--- Begin RECORDS SHOWN ---
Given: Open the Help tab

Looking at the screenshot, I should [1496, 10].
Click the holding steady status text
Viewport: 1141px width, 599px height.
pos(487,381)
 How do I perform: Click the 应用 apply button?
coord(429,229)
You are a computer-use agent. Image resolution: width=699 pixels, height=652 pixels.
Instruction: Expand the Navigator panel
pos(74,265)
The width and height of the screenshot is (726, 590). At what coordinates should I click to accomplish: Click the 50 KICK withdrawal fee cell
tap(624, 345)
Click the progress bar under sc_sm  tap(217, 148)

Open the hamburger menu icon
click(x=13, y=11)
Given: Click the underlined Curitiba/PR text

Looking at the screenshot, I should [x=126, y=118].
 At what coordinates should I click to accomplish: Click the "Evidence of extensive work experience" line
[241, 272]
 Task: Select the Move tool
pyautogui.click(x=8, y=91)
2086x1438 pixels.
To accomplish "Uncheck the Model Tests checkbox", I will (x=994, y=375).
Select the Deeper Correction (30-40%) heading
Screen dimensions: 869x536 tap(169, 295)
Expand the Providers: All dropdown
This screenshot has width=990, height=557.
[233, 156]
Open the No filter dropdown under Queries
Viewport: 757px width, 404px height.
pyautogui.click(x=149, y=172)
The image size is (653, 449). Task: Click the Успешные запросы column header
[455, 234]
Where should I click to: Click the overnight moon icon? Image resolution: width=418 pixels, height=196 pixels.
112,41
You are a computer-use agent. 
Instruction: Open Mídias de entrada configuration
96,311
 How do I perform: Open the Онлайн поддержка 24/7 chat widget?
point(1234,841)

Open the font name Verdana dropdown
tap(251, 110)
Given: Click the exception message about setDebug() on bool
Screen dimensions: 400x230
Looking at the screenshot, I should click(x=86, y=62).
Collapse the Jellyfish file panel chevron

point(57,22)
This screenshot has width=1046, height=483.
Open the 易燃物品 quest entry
--- End RECORDS SHOWN ---
- TASK TO CARRY OUT
Move the data over, beginning at the line that has "Where should I" and stopping after the line that has "tap(251, 110)". Keep the requests, and add 6 to every coordinate in the answers.

- FINISHED TASK
Where should I click to: Click the overnight moon icon? Image resolution: width=418 pixels, height=196 pixels.
118,47
You are a computer-use agent. 
Instruction: Open Mídias de entrada configuration
102,317
 How do I perform: Open the Онлайн поддержка 24/7 chat widget?
point(1240,847)

Open the font name Verdana dropdown
tap(257, 116)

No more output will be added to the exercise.